▸ Written problem A: Reproduce the passage on record statistics, beginning at the words "While this paper" and stopping after "of economic environments.", with "extremes" changed to "maxima" throughout.
▸ Written problem B: Summarize the passage on record statistics in two sentences.
*** Excerpt
While this paper only examines search applications, record theory is potentially applicable in
a variety of contexts. Records statistics arise whenever we get to observe the extremes from an
unknown number of observations. This structure characterizes a variety of economic environments.
For example, in the Postel-Vinay and Robin (2002) model, the wage a worker earns on his job
is the maximum of the outside offers the worker receives, but most panel surveys do not record
the number of times the worker receives a matching outside offer. A related example is the
problem of optimal contracting with one-sided commitment in Beaudry and DiNardo (1991) in
which the optimal strategy for the firm is to pay its worker a wage that reflects the record economic
conditions since the employment relationship began, which may be only imperfectly observable to
the econometrician. Another example involves auctions in which we do not observe how many
potential bidders there are (e.g. internet auctions where we don’t know whether those who visit
the site are seriously intent on bidding), and all we get to observe are those bids that already
exceed previous bids without knowing how many bidders had the opportunity to offer a higher bid
but chose not to. Yet another application that is discussed at some length in Arnold, Balakrishnan,
and Nagaraja (1998) involves optimal stopping problems, since the event that we reach a point
at which we exceed some threshold can be translated into the statement that the record value
exceeds some cutoff. Record statistics could thus serve as an important tool for economists in
both empirical and theoretical applications.
******
*** Information provided
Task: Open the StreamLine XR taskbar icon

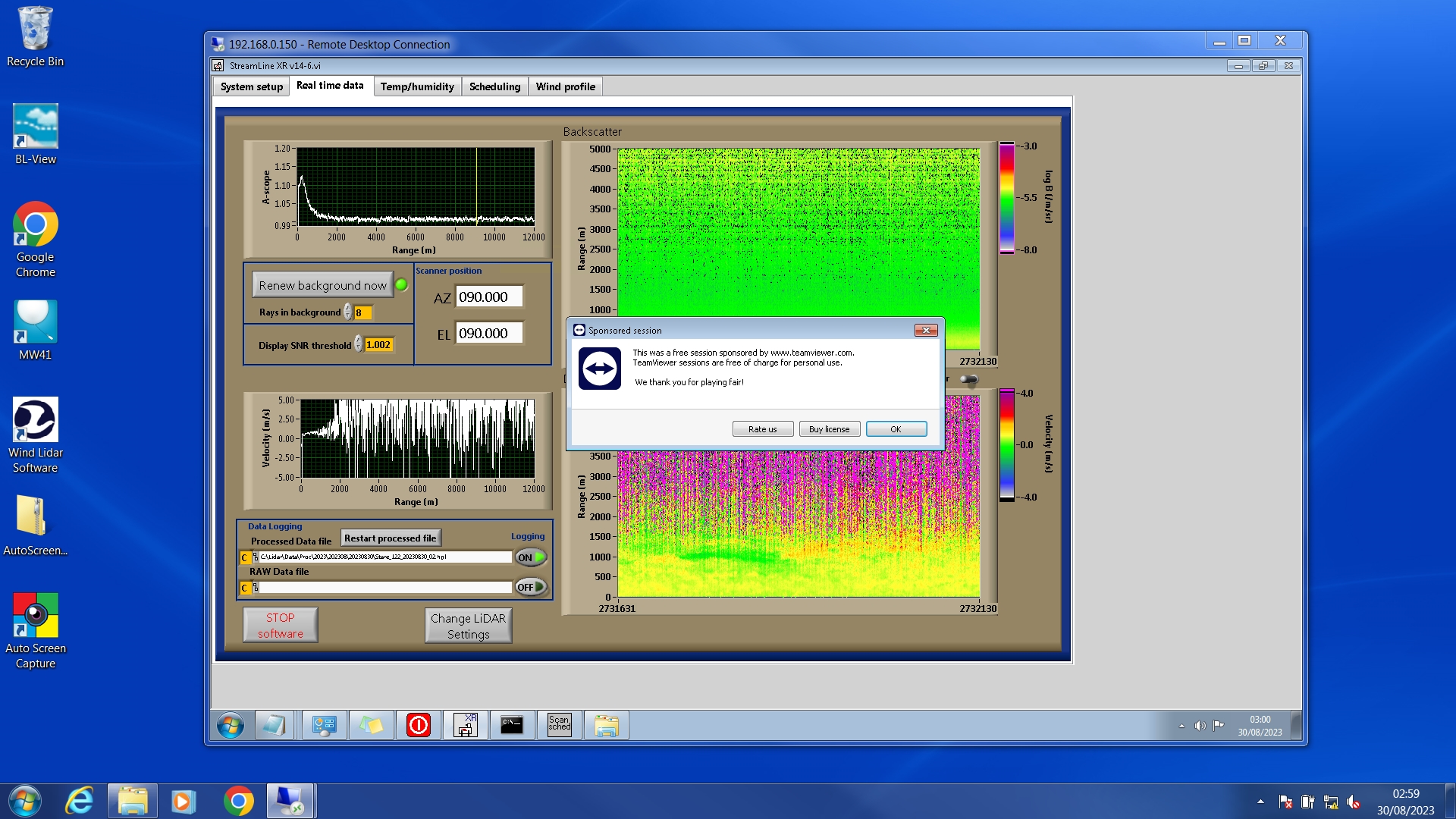Action: pyautogui.click(x=465, y=725)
******
▸ Exercise response A:
While this paper only examines search applications, record theory is potentially applicable in
a variety of contexts. Records statistics arise whenever we get to observe the maxima from an
unknown number of observations. This structure characterizes a variety of economic environments.

▸ Exercise response B: Although the paper examines only search applications, record statistics arise whenever the extremes of an unknown number of observations are observed, a structure found in many economic environments. Examples include wages equal to the maximum of outside offers, optimal contracting with one-sided commitment, auctions with an unknown number of bidders, and optimal stopping problems, so record statistics could serve as an important tool for economists in both empirical and theoretical work.